## Data section

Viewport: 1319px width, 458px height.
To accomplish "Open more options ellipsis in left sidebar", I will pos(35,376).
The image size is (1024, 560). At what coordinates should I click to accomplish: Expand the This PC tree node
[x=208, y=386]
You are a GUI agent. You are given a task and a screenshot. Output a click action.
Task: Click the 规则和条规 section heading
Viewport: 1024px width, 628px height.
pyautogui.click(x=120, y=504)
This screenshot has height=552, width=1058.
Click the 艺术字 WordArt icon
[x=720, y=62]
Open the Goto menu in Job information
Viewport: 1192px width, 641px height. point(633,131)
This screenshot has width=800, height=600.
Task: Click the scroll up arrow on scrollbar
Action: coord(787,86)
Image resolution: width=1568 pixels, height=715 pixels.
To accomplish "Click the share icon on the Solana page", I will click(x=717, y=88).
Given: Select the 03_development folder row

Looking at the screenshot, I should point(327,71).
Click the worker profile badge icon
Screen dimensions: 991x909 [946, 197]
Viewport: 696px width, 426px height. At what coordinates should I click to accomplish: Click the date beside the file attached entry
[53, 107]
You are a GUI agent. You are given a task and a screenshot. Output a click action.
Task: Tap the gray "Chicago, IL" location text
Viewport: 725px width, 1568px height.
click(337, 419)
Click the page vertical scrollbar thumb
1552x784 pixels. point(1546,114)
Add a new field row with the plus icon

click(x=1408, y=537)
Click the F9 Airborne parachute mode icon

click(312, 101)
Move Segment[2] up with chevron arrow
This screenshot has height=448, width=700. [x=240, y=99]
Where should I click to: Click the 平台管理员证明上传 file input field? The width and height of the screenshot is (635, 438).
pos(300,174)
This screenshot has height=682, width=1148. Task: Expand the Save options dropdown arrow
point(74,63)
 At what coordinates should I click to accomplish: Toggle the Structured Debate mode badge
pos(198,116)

## What you need to do
Copy every line above that contains the string "arrow". Case counts.

## Answer to this exercise
Task: Click the scroll up arrow on scrollbar
Move Segment[2] up with chevron arrow
This screenshot has height=682, width=1148. Task: Expand the Save options dropdown arrow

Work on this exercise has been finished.